Marsinah

MENGENAL PEJUANG KEADILAN

Sesi 4 : Pejuang Upah Minimum

Marsinah

Aku melihat begitu banyak tangan berlumuran darah…..

Aku melihat bagaimana keserakahan boleh terus berlangsung.

Para pemilik modal boleh terus mengeruk keuntungan, para manager dan para pemegang kekuasaan boleh terus-menerus bercengkerama diatas setiap tetes keringatku.

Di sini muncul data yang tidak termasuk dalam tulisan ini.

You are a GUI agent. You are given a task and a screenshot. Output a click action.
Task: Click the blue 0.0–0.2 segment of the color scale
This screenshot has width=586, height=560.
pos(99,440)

Tapi seorang buruh kecil seperti diriku berani membuka mulutnya menuntut kenaikan upah? Nyawanya akan terenggut,

Itu merupakan perkataan Marsinah dalam sebuah petikan dialog dari naskah monolog berjudul Marsinah Menggugat karya Ratna Sarumpaet.

Bentuk Rasa Belasungkawa

– Kisah Marsinah ini kemudian diangkat menjadi sebuah film oleh Slamet Rahardjo, dengan judul “Marsinah (Cry Justice)” (imdb.com). Film berbiaya sekitar Rp 4 miliar itu sempat menimbulkan kontroversi. Salah satu penyebabnya adalah munculnya permintaan Menteri Tenaga Kerja dan Transmigrasi Jacob Nuwa Wea yang meminta pemutaran film itu ditunda.
– Seniman Surabaya dengan koordinasi penyanyi keroncong senior Mus Mulyadi meluncurkan album musik dengan judul Marsinah. Lagu ini diciptakan oleh komponis MasGat untuk mengenang jasa-jasa Marsinah.
– Sebuah band beraliran anarko-punk yang berasal dari Jakarta bernama Marjinal, menciptakan sebuah lagu berjudul Marsinah, yang didedikasikan khusus untuk perjuangan Marsinah. Lagu ini dibawakan sekaligus dalam 2 albumnya, yaitu album termarjinalkan dan album terbaru mereka bertajuk predator, masing-masing dalam versi yang berbeda.

Biografi

Marsinah (10 April 1969 – 8 Mei 1993) adalah seorang aktivis dan buruh pabrik pada masa Orde Baru, bekerja pada PT. Catur Putra Surya (CPS) Porong, Sidoarjo, Jawa Timur yang diculik dan kemudian ditemukan terbunuh pada 8 Mei 1993, setelah menghilang selama tiga hari. Mayatnya ditemukan di hutan yang berada di dusun Jegong, desa Wilangan dengan tanda-tanda bekas penyiksaan berat.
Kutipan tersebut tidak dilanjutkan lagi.